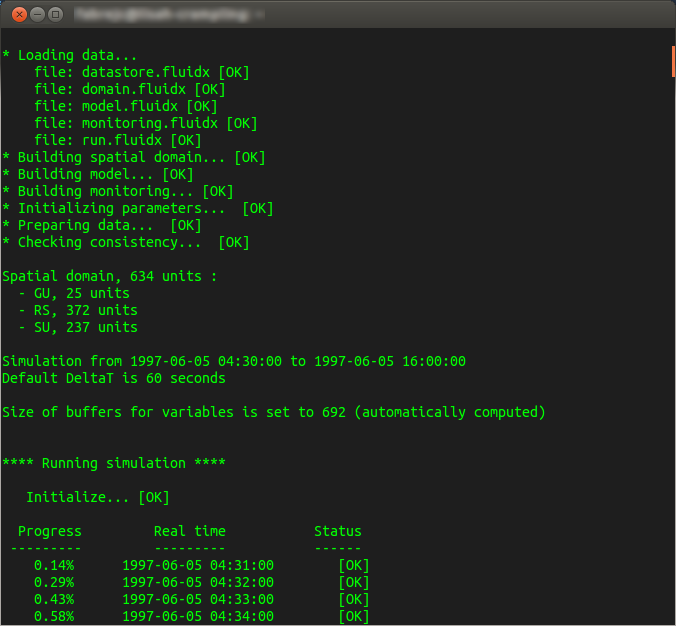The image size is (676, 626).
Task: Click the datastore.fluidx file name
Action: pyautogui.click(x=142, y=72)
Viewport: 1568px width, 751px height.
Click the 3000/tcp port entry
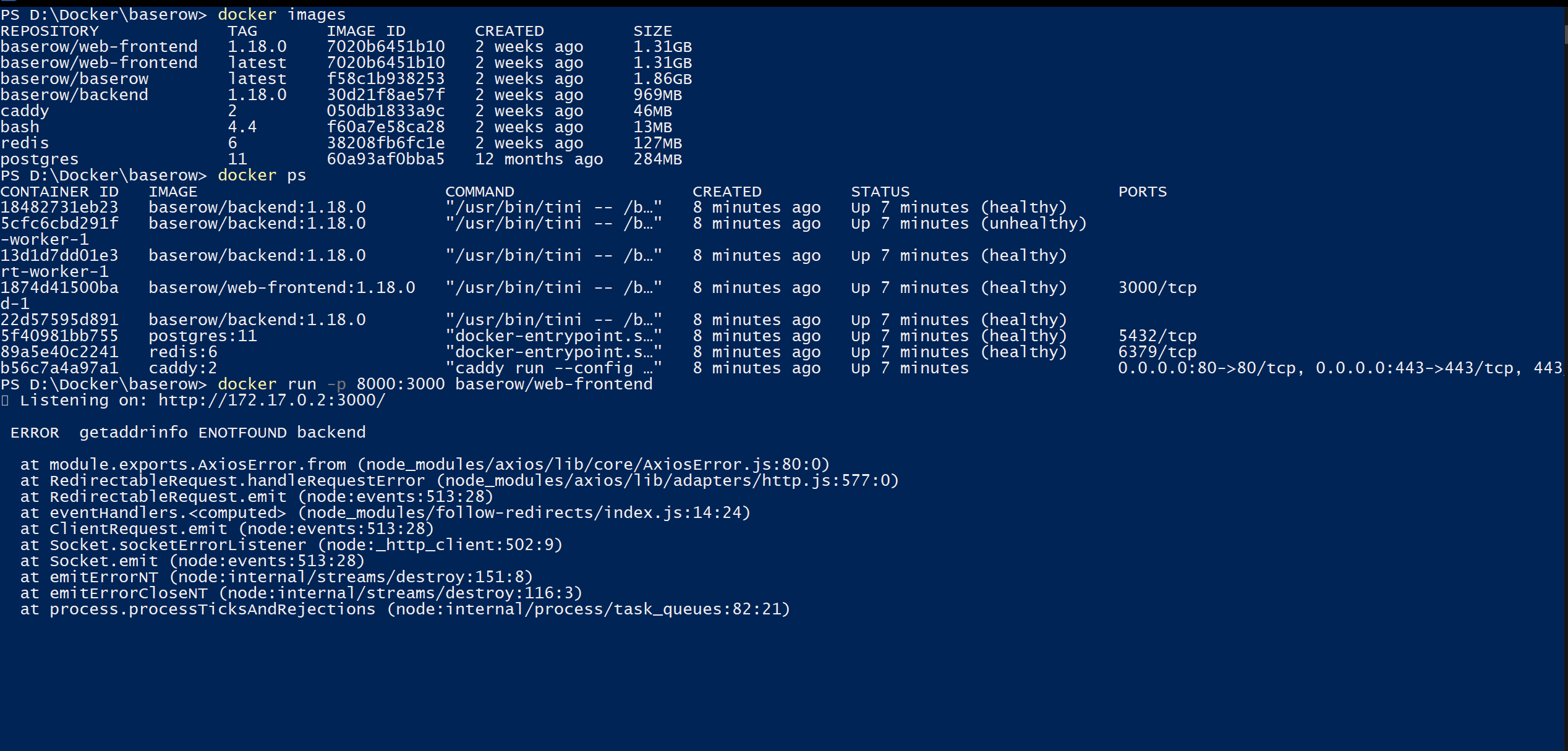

☆ ☆ ☆ ☆

Exercise requirements -
Omitting all pictures, restate word for word the lines from the one containing "Viewport: 1568px width, 751px height." through the last line of the data.

Response for this exercise -
Viewport: 1568px width, 751px height.
Click the 3000/tcp port entry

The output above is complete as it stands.